***** Exercise material *****

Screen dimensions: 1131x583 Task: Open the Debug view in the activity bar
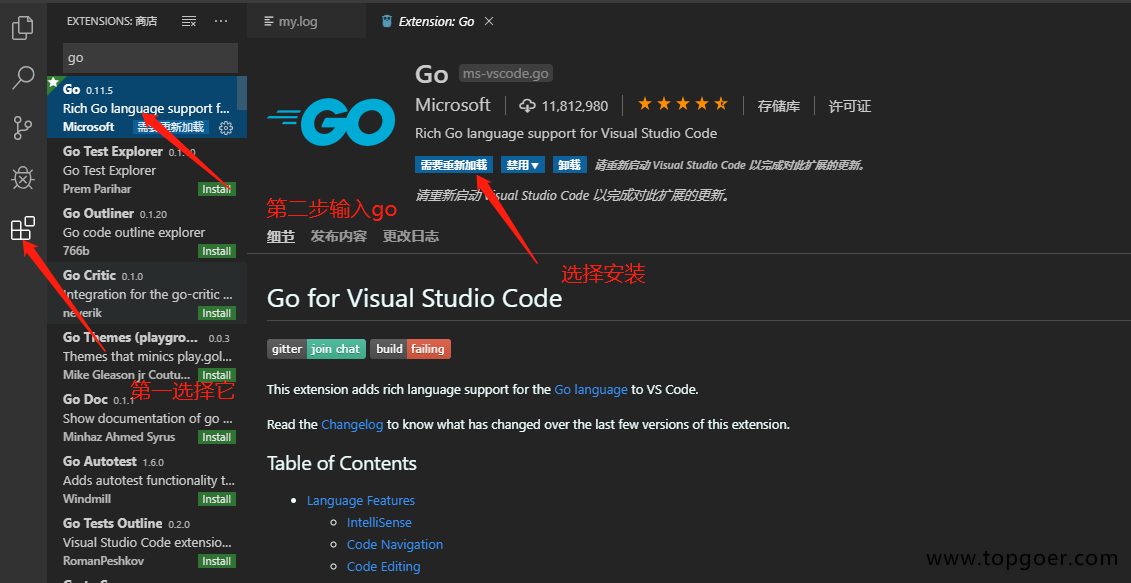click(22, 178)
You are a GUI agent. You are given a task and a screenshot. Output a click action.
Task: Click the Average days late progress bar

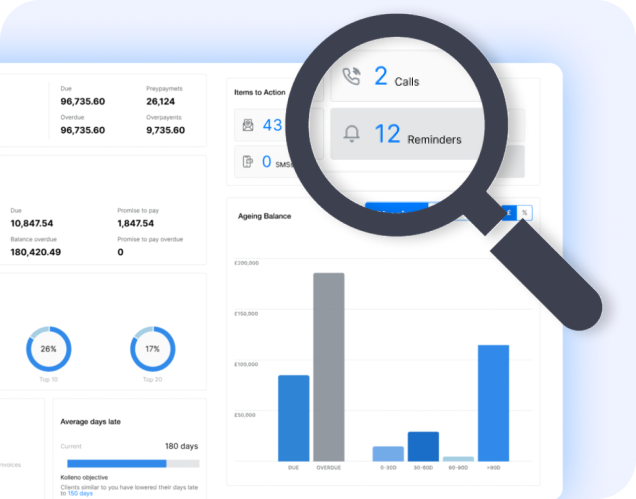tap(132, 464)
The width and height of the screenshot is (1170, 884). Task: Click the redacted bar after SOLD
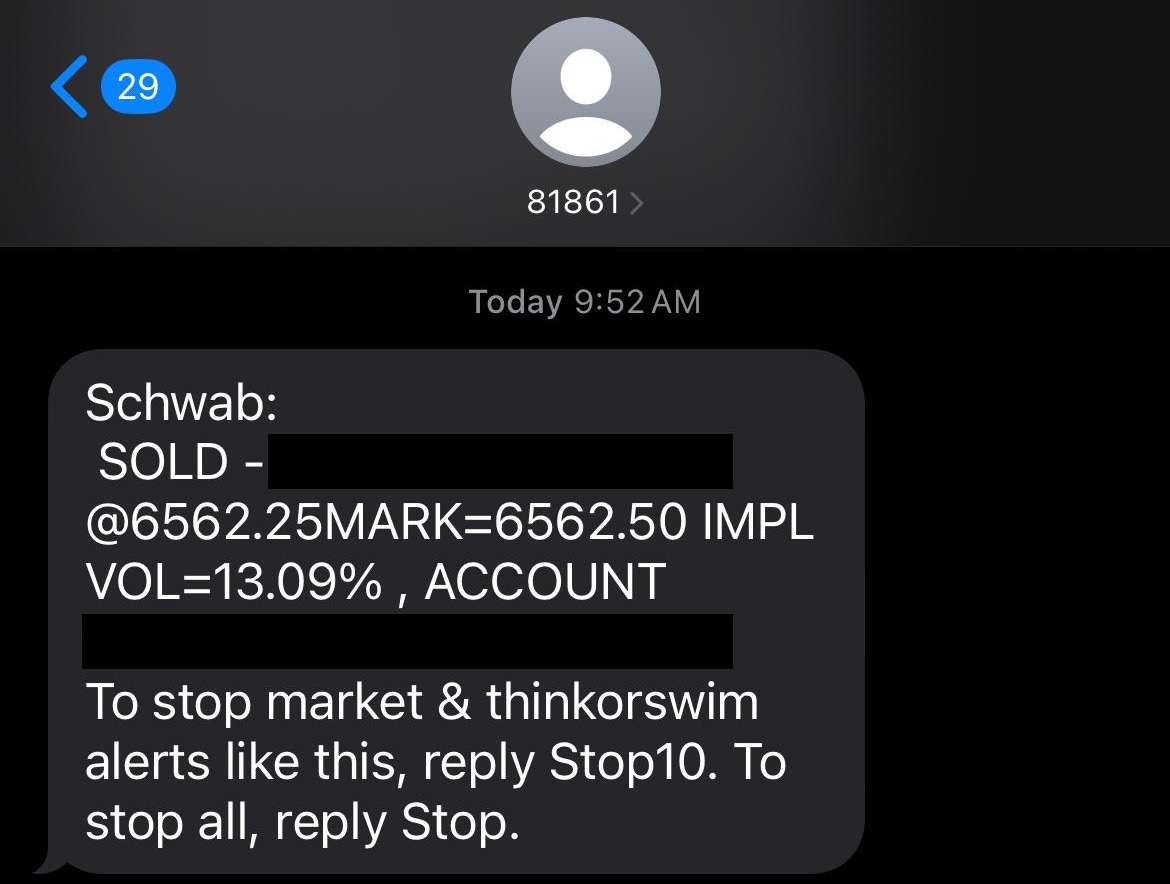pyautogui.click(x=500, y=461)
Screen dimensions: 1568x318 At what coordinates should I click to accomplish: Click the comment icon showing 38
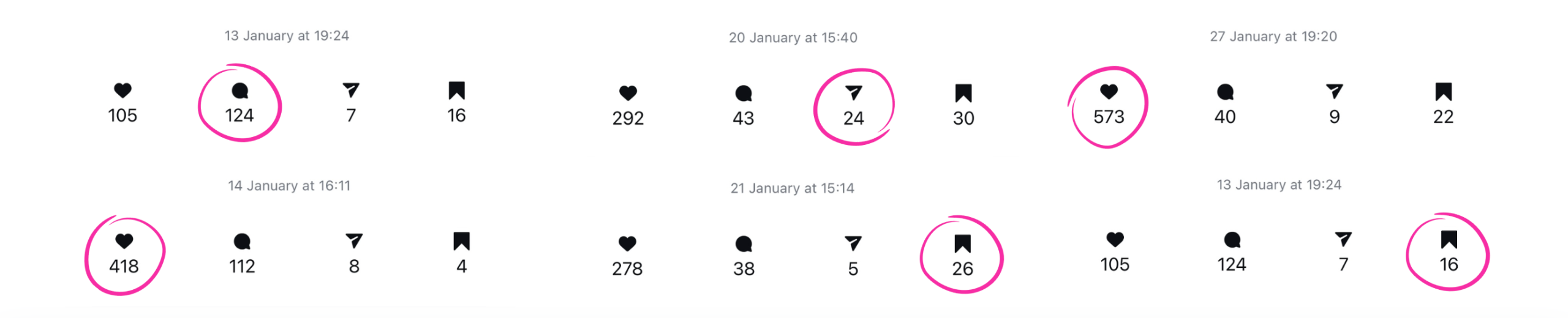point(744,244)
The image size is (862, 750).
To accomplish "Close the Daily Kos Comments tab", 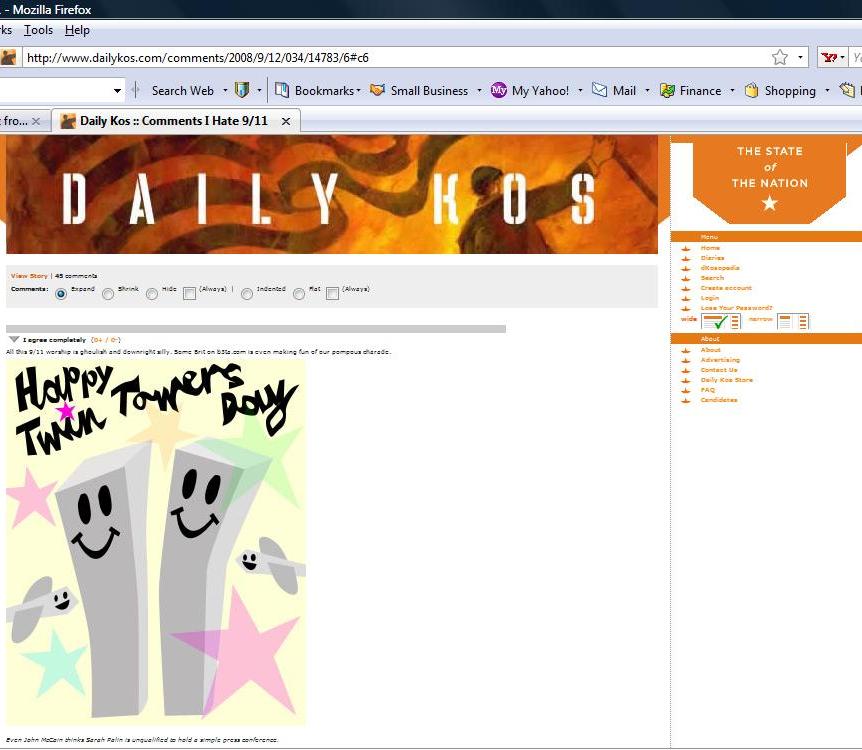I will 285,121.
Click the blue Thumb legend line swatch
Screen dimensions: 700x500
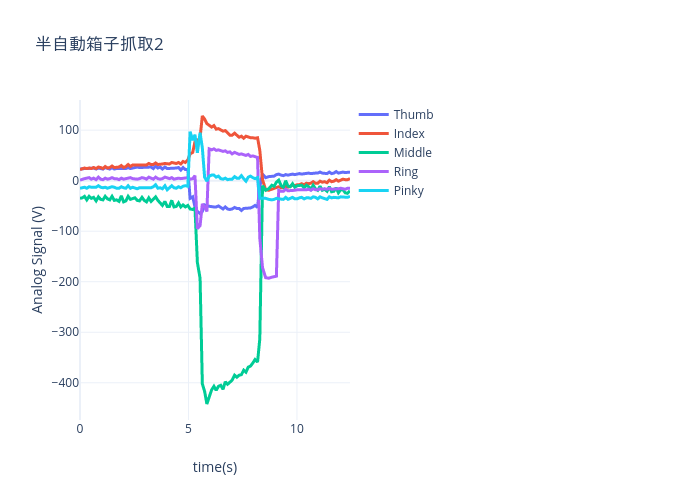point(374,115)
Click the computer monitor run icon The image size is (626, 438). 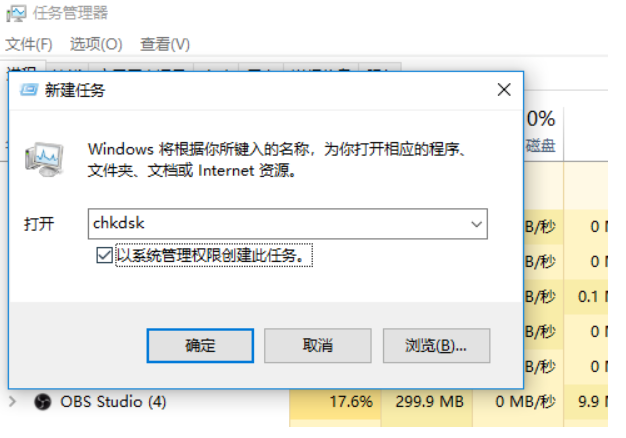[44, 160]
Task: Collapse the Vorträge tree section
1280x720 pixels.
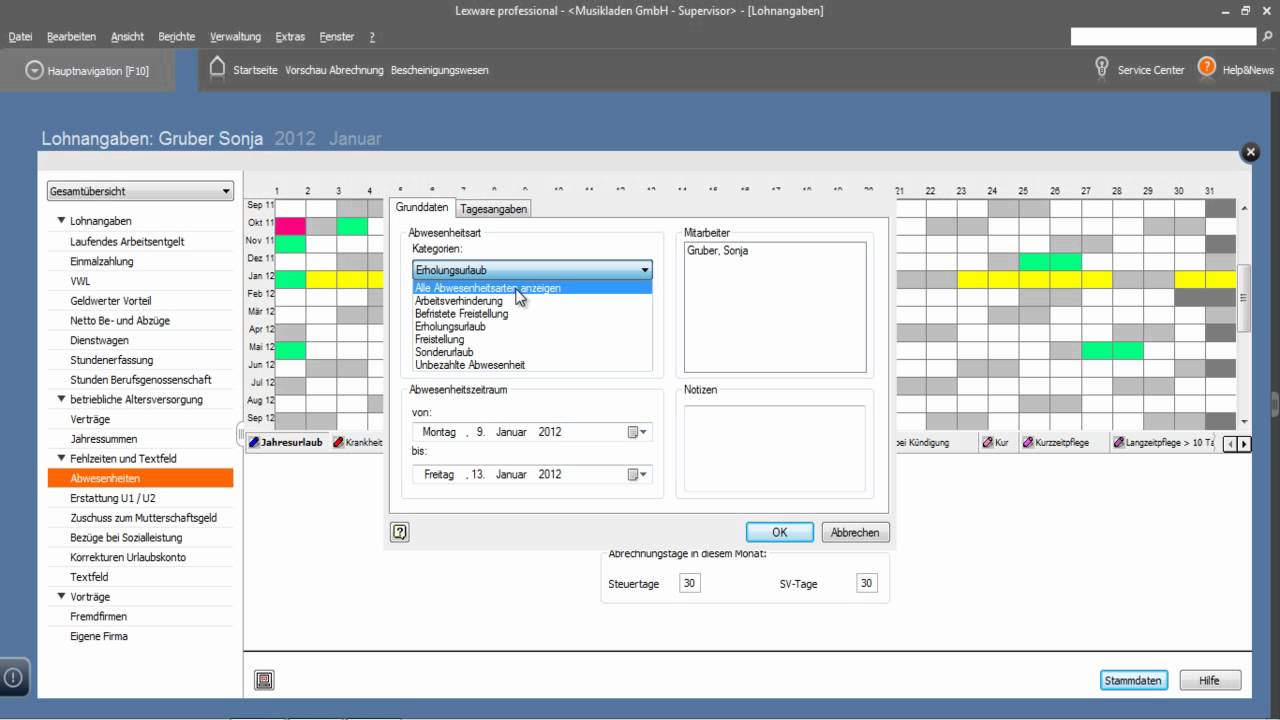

*****

__Exercise details__
Nothing but the lines from the line containing "Task: Collapse the Vorträge tree section" through the last line of the listing above should appear, output exactly, with no pictures.

__Result for this exercise__
Task: Collapse the Vorträge tree section
1280x720 pixels.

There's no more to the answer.